Scout ultimately resolved the OBC lawsuit by agreeing to stop using the allegedly infringing material and re-branding its restaurant. Scout subsequently sued Truck Insurance, claiming that the coverage denial amounted to breach of contract and bad faith. However, the Idaho Supreme Court agreed with Truck Insurance and found that Scout’s October 2012 Facebook post constituted a prior publication within the meaning of the exclusion. The Supreme Court found that the prior publication exclusion is unambiguous and “clearly indicates that if an injury arises after coverage is purchased, it will not be covered if the material was published prior to coverage.” Therefore, the Supreme Court held that Truck Insurance’s denial of coverage was not improper.

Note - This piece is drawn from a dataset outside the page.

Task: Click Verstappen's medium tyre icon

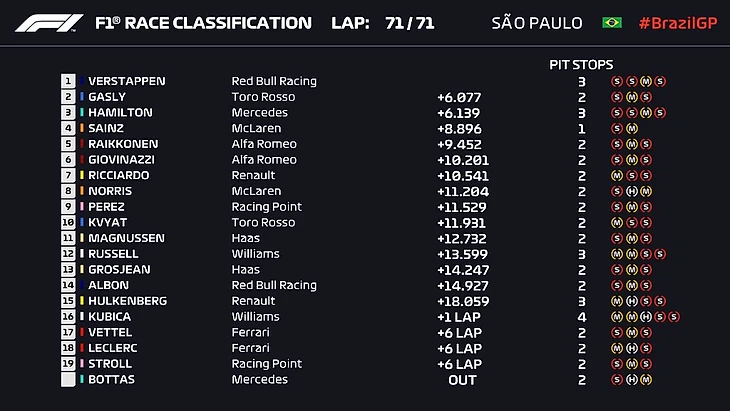Action: tap(645, 81)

Consequential Damages – New York
D.K. Prop., Inc. v. National Union Fire Ins. Co. of Pittsburgh, PA.
--- N.Y.S.3d ---, 2019 WL 237454 (N.Y. App. Div. Jan. 17, 2019)

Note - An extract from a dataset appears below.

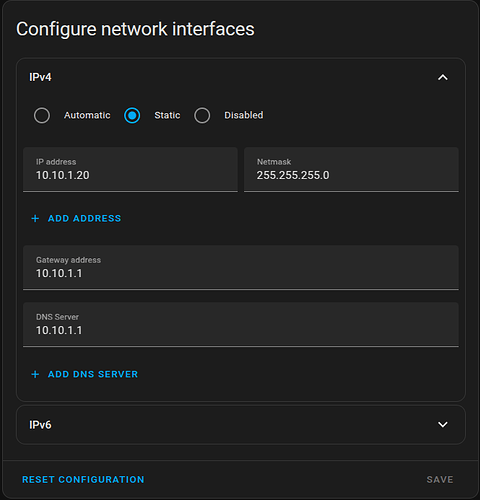Click the Gateway address input field

pyautogui.click(x=241, y=267)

A New York appellate court rejected the notion that there is a heightened pleading requirement for consequential damages claims arising out of an insurer’s alleged failure to pay a property damage claim. Instead, the appellate court held that a consequential damages claim is properly plead when the claimant specifies the types of consequential damages claimed and that such damages were reasonably contemplated by the parties prior to contracting.
D.K. Property Inc. (D.K. Property) sought coverage under a National Union Fire Insurance Co. of Pittsburgh, PA.’s (National Union) commercial property policy for structural damage to its building allegedly resulting from construction work in an adjoining building. National Union neither paid the claim nor denied coverage and failed to provide a coverage determination, despite making allegedly unreasonable and burdensome requests to D.K. Property for information. D.K. Property filed suit against National Union for breach of contract and breach of implied covenant of good faith and fair dealing, which included claims for consequential damages for building repairs, lost rent and legal fees incurred to sue both the insurer and the company allegedly responsible for the property damage.

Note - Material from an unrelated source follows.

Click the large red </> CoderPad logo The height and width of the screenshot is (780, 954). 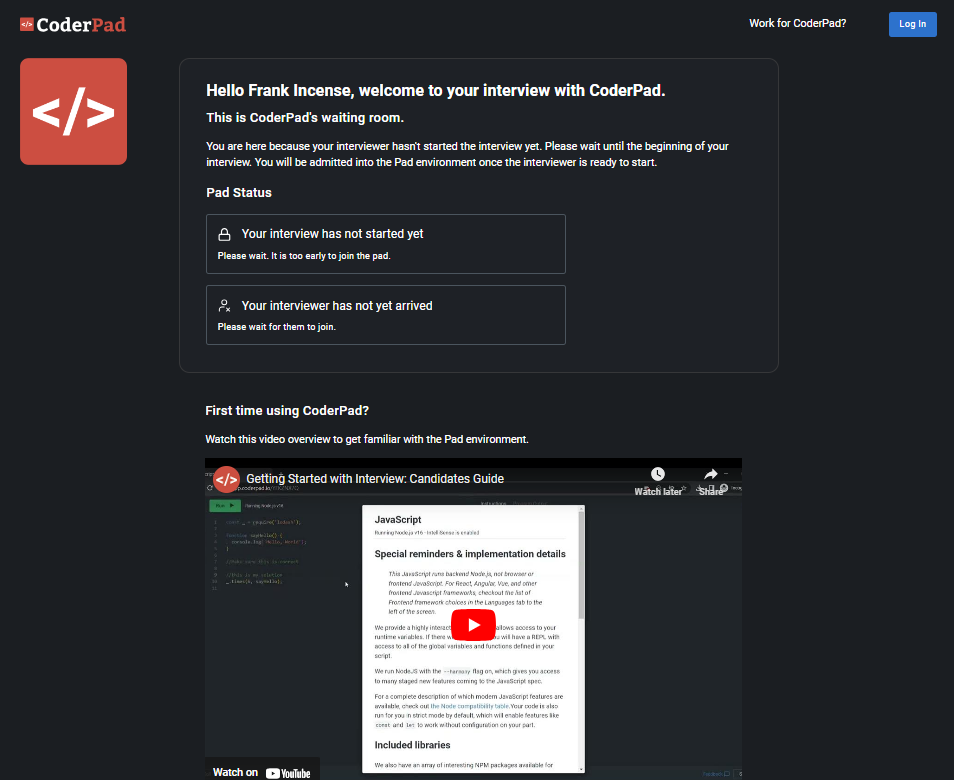(73, 111)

National Union moved to dismiss the consequential damages claims on the basis that the factual allegations underpinning them were insufficiently detailed. The trial court granted summary judgment in favor of National Union, dismissing all consequential damages claims except for those relating to legal fees. But the appellate court reversed the lower court’s ruling, noting that D.K. Property was not required to explain the basis for those claims at a granular level of detail at the pleading stage. According to the appellate court, D.K. Property met New York’s pleading requirement by laying out the types of consequential damages sought and stating why National Union should have foreseen that such damages could possibly result if it failed to provide coverage.